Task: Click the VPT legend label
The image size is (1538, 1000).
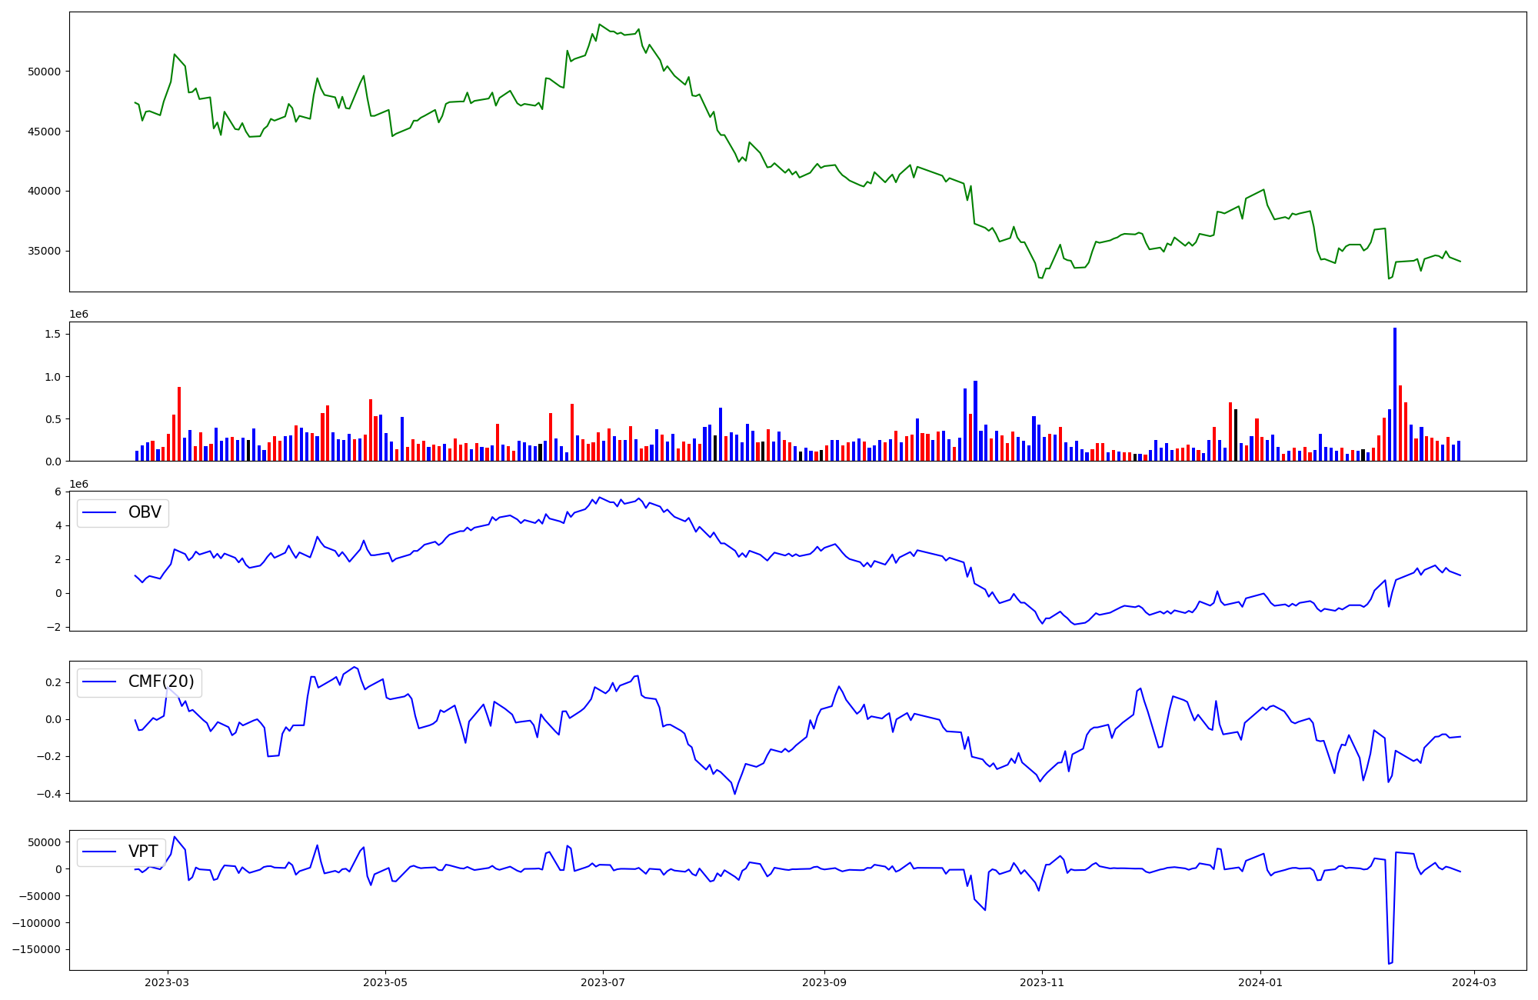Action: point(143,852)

──────────

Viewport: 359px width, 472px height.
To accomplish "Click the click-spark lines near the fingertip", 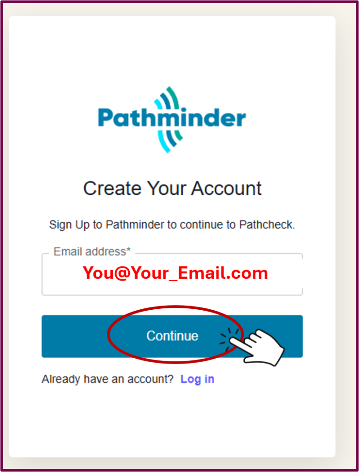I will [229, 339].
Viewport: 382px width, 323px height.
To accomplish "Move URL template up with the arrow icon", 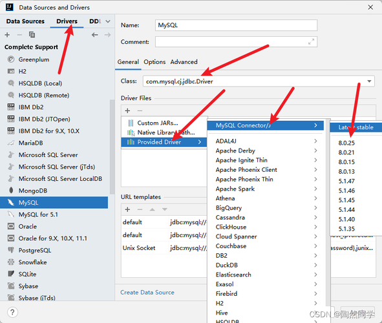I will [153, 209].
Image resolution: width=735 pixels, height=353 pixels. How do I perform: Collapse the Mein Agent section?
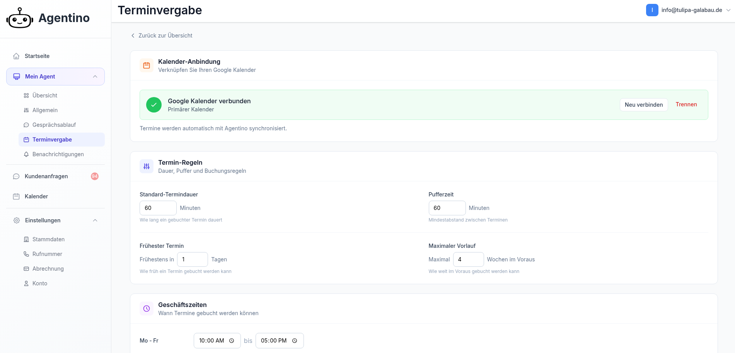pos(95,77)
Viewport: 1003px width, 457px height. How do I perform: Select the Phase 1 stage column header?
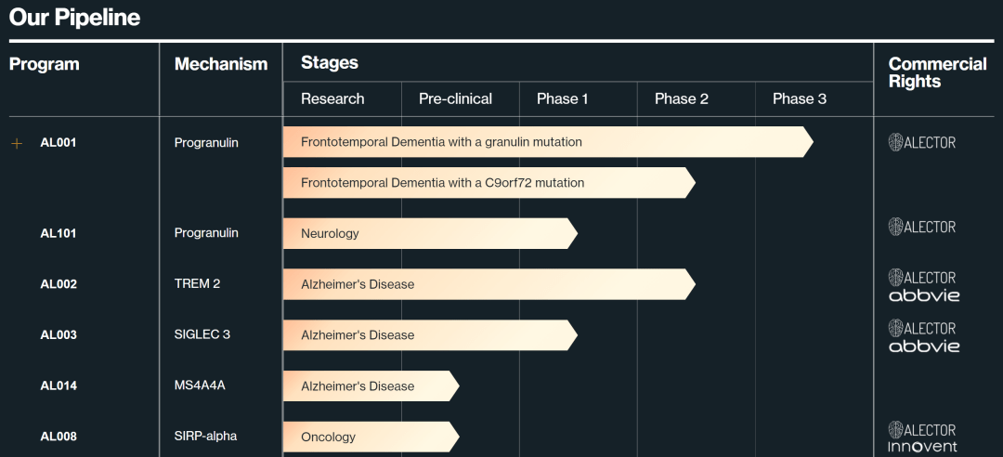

──────────

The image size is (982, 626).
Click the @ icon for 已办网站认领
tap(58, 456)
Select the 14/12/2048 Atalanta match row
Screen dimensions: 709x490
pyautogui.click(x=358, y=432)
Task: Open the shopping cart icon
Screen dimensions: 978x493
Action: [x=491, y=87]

──────────

WHAT IS REQUIRED - Reproduce the listing lines starting with the one containing "Task: Click the VPT legend label" and going on through the one containing "Action: point(143,852)", leaving out the pictures.

TASK ANSWER -
Task: Click the VPT legend label
The image size is (1538, 1000).
Action: point(143,852)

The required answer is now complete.